Created to welcome the family and escape from the outside world, Casa Meztitla was designed by the Edaa studio for a couple who wanted a refuge on the outskirts of Tepoztlán
The site was selected, not only for its cost, but also for its extraordinary natural landscape and its proximity to Mount El Tepozteco, a national park. The project was carried out in an area called Meztitla, which in the Nahuatl language means "place near the moon", on the outskirts of Tepoztlán, a city 90 km south of Mexico City.
The layout of the house is divided into several areas, a social area with living room and dining room, an open kitchen and a "porch" overlooking the patio of grass, the only artificially induced nature in the project, designed to become the center of the house. The service area includes a grill, bathrooms, laundry and storage. The area of the rooms is accessible through the external patios including the main ones, on opposite sides, which have a private patio each. The studio, on a second floor, is accessible through the roof of the house terrace and is open on both sides to a couple of outdoor patios.
The central theme of the house is the endless relationship between inside and outside, there is no way to move from one area to another without walking through the outdoor spaces, each area is open to the outside so that you can go out of the house through any door. The house thus functions as a series of rooms connected through different types of outdoor areas. All this was made possible by the mild subtropical climate, used as an excuse not to build a house that closes on itself, but that continually opens to the natural environment.

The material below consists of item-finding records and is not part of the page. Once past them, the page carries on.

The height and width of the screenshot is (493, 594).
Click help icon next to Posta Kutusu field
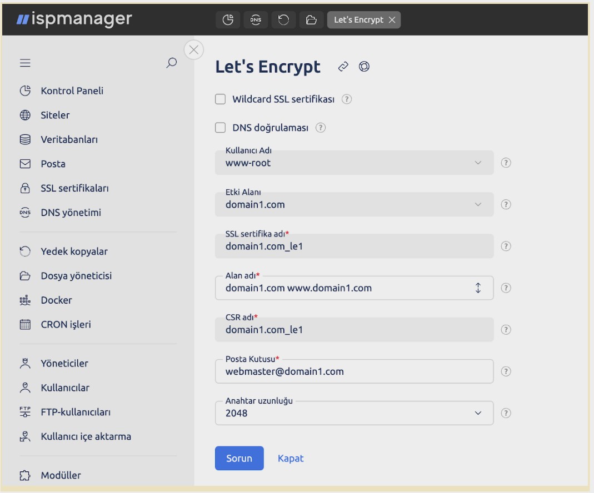tap(506, 371)
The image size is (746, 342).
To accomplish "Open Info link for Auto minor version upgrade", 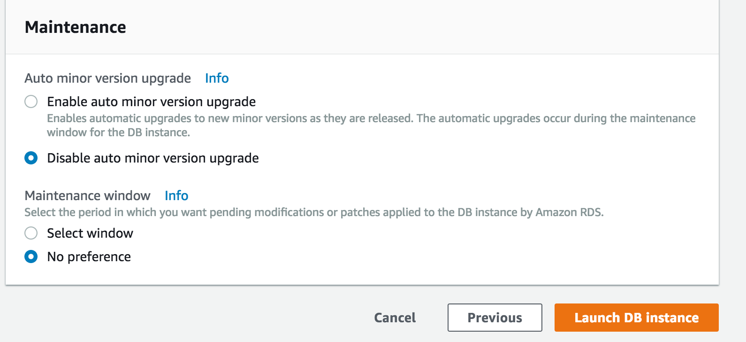I will (217, 78).
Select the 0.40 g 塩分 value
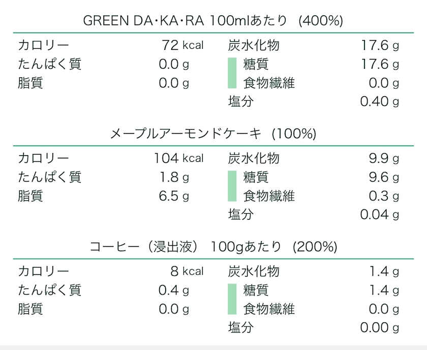427x350 pixels. point(379,101)
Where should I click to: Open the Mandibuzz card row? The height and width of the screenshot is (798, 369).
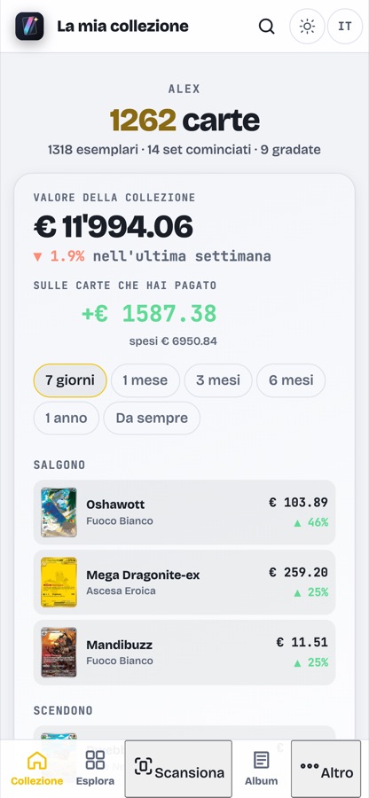[185, 652]
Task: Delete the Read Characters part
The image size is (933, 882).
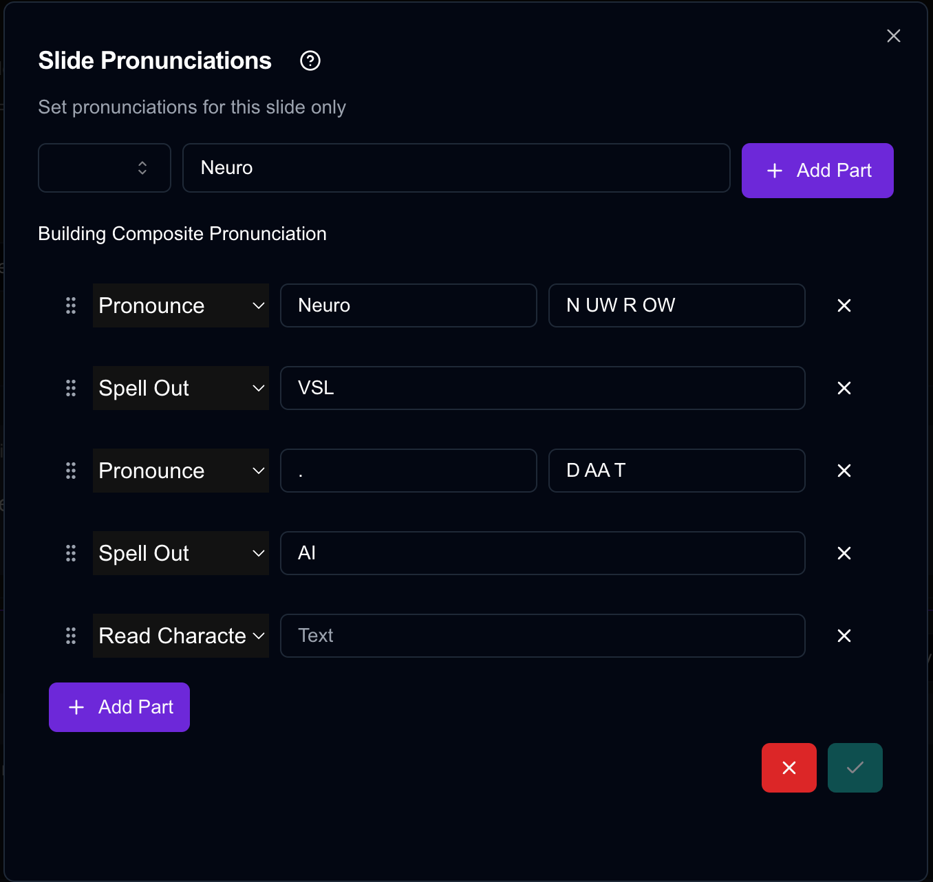Action: point(844,636)
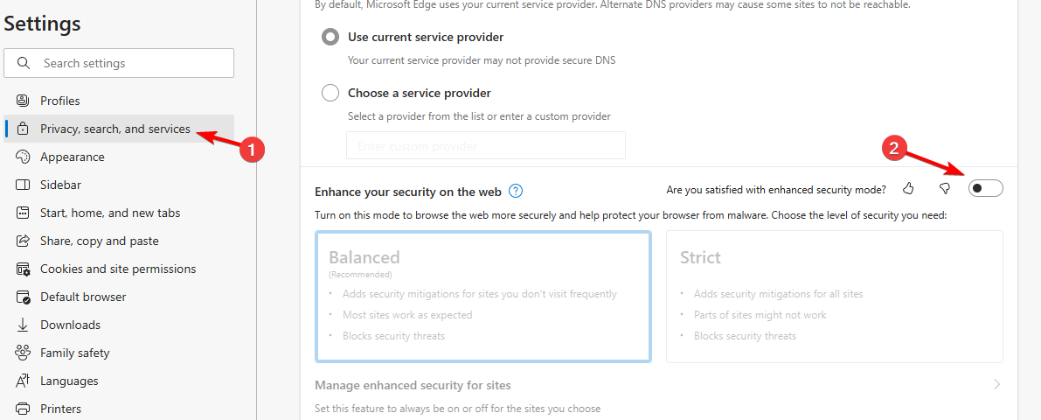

The selection of materials is simple and logical, both for economic and contextual reasons, being in a subtropical rainforest, they had to be simple to maintain materials, in which their aging was natural and blended with the context. For this reason, the choice of concrete and volcanic rock for the structures, all made lighter because of the complete whiteness both indoors and outdoors. The interior is completed by pine wood and steel doors with tempered glass, accentuated by the use of traditional Mexican furniture such as hammocks and rocking chairs.
Despite its modernity, the house seems to lie naturally in the green landscape, thanks to the use of well-mixed materials and its geometrically organic shape.